Naufrage en Corée du Sud: trois membres de l'équipage sous mandat d'arrêt

Le capitaine et deux membres d'équipage du ferry qui a coulé il y a deux jours en Corée du Sud sont sous mandat d'arrêt.
18 avr. 2014, 13:49
Cranes wait near the buoys installed to mark the sunken 6,852-ton ferry Sewol in the water off the southern coast near Jindo, south of Seoul, South Korea, Friday, April 18, 2014. Rescuers scrambled to find hundreds of ferry passengers still missing Friday and feared dead, as fresh questions emerged about whether quicker action by the captain of the doomed ship could have saved lives. (AP Photo/Lee Jin-man)

La justice sud-coréenne a émis vendredi des mandats d'arrêt contre le capitaine et deux membres de l'équipage du ferry qui a coulé en milieu de semaine au large de la Corée du Sud, a annoncé un responsable des garde-côtes. Plus de deux jours après le drame, 268 personnes manquent encore à l'appel.

"L'équipe d'enquête commune de la police et des procureurs a émis des mandats pour arrêter trois membres de l'équipage, dont le capitaine", a dit à l'AFP ce responsable au siège des garde-côtes à Makpo.

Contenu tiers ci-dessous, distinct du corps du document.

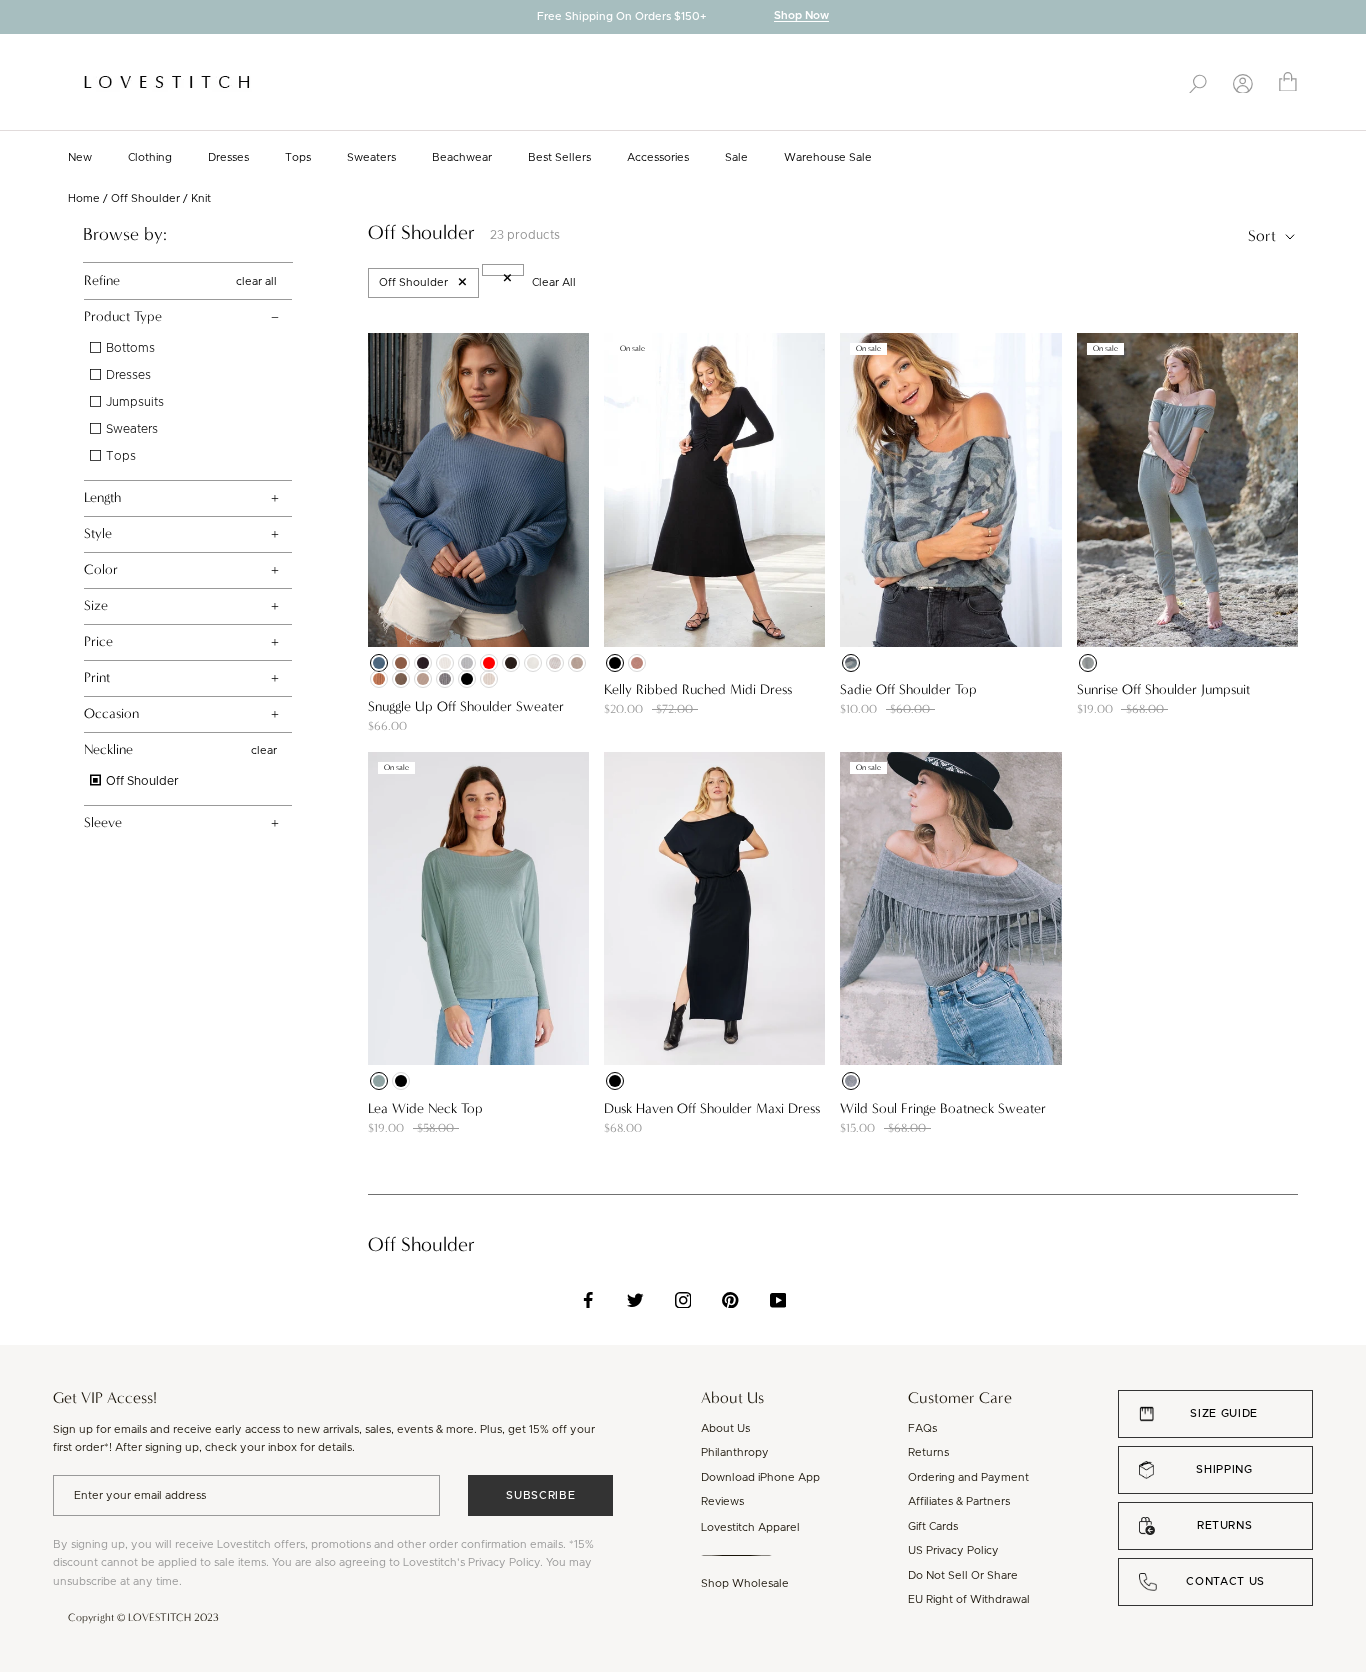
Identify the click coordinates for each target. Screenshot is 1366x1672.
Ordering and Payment (968, 1477)
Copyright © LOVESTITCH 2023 (143, 1617)
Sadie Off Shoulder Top (908, 689)
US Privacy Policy (953, 1550)
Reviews (722, 1501)
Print (97, 677)
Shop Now (801, 16)
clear (264, 750)
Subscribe (540, 1495)
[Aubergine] (423, 663)
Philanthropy (735, 1452)
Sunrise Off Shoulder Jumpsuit (1163, 689)
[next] (1351, 18)
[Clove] (401, 663)
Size (96, 605)
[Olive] (1088, 663)
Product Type (123, 316)
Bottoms (129, 348)
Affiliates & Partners (959, 1501)
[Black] (467, 679)
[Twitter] (635, 1300)
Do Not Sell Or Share (963, 1575)
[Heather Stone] (489, 679)
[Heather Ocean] (379, 663)
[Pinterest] (730, 1300)
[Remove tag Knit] (503, 270)
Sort (1264, 235)
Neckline (108, 749)
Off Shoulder (145, 198)
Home (84, 198)
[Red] (489, 663)
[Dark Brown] (511, 663)
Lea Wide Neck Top (425, 1108)
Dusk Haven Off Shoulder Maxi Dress (712, 1108)
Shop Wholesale (745, 1583)
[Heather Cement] (577, 663)
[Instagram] (683, 1300)
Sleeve (103, 822)
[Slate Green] (379, 1081)
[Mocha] (401, 679)
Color (101, 569)
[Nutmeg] (637, 663)
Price (98, 641)
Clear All (554, 282)
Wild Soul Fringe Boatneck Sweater (943, 1108)
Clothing (150, 157)
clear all (256, 280)
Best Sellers (559, 157)
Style (98, 533)
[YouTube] (778, 1300)
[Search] (1198, 82)
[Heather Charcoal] (445, 679)
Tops (298, 157)
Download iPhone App (760, 1477)
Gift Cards (933, 1526)
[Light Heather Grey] (467, 663)
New (80, 157)
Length (102, 497)
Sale (736, 157)
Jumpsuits (133, 402)
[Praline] (423, 679)
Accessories (658, 157)
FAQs (922, 1428)
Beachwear (462, 157)
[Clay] (379, 679)
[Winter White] (533, 663)
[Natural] (445, 663)
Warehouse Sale (828, 157)
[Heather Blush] (555, 663)
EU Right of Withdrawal (969, 1599)
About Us (725, 1428)
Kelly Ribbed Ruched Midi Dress (698, 689)
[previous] (15, 18)
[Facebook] (588, 1300)
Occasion (111, 713)
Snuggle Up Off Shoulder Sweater (466, 706)
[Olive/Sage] (851, 663)
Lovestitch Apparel (750, 1527)
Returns (928, 1452)
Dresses (228, 157)
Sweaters (371, 157)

Se trouvaient à bord 475 personnes, dont 352 lycéens. Plus de deux jours après le drame, 268 personnes manquaient à l'appel et aucun rescapé n'a été retrouvé depuis mercredi.

Bâtiment inaccessible

Les derniers corps récupérés flottaient dans la mer tandis que des centaines de plongeurs déployés sur le site, à une vingtaine de kilomètres de la côte méridionale, ne pouvaient toujours pas pénétrer dans le bâtiment en raison de violents courants et d'une météo qui se détériore.

Il s'agit de tenter de retrouver d'éventuels survivants qui se seraient réfugiés dans des poches d'air, une hypothèse de moins en moins crédible au fur et à mesure que le temps passe. "Deux plongeurs injectent de l'oxygène dans le bateau", ont indiqué les garde-côtes.

Le capitaine était à l'arrière

Trois grues géantes flottantes sont arrivées sur les lieux, mais elles ne commenceront le relèvement de l'épave qu'une fois tout espoir perdu de retrouver des survivants, a indiqué le chef régional des garde-côtes, Kim Soo-Hyun.

Le procureur a indiqué vendredi qu'au moment de l'accident, survenu à 9 heures, le ferry était dirigé par un officier subalterne et non par le capitaine. Le capitaine Lee Joon-Seok, violemment critiqué par les proches des disparus pour avoir quitté le navire alors que des centaines de passagers se sont retrouvés piégés, était "à l'arrière", a indiqué Park Jae-Eok lors d'une conférence de presse, sans donner de détails.

L'opérateur du Sewol, Chonghaejin Marine Co., a indiqué que le capitaine, un homme de 69 ans, avait de nombreuses années d'expérience et effectuait depuis huit ans la liaison Incheon-Jeju, sur laquelle l'accident s'est produit.

Un grand bruit puis un arrêt

Les causes de ce drame ne sont pas connues. Le capitaine a affirmé qu'il n'avait pas heurté de rocher tandis que de nombreux passagers disent avoir entendu un grand bruit suivi d'un arrêt soudain du ferry, ce qui pourrait signifier que le navire a heurté le fond ou percuté un objet immergé.

Des experts évoquent aussi la possibilité que la cargaison du navire, quelque 150 véhicules, se soit déplacée, le déséquilibrant irrémédiablement.

Violentes critiques des proches

La colère des proches des victimes et disparus s'amplifie tous les jours. Les parents notamment, dévorés d'angoisse et de chagrin, critiquent violemment les autorités, accusées d'indifférence et de tromperie.

"Le gouvernement a menti, hier", a déclaré vendredi un homme, qui dit parler au nom de tous les parents, dans une intervention retransmise en direct à la télévision sud-coréenne.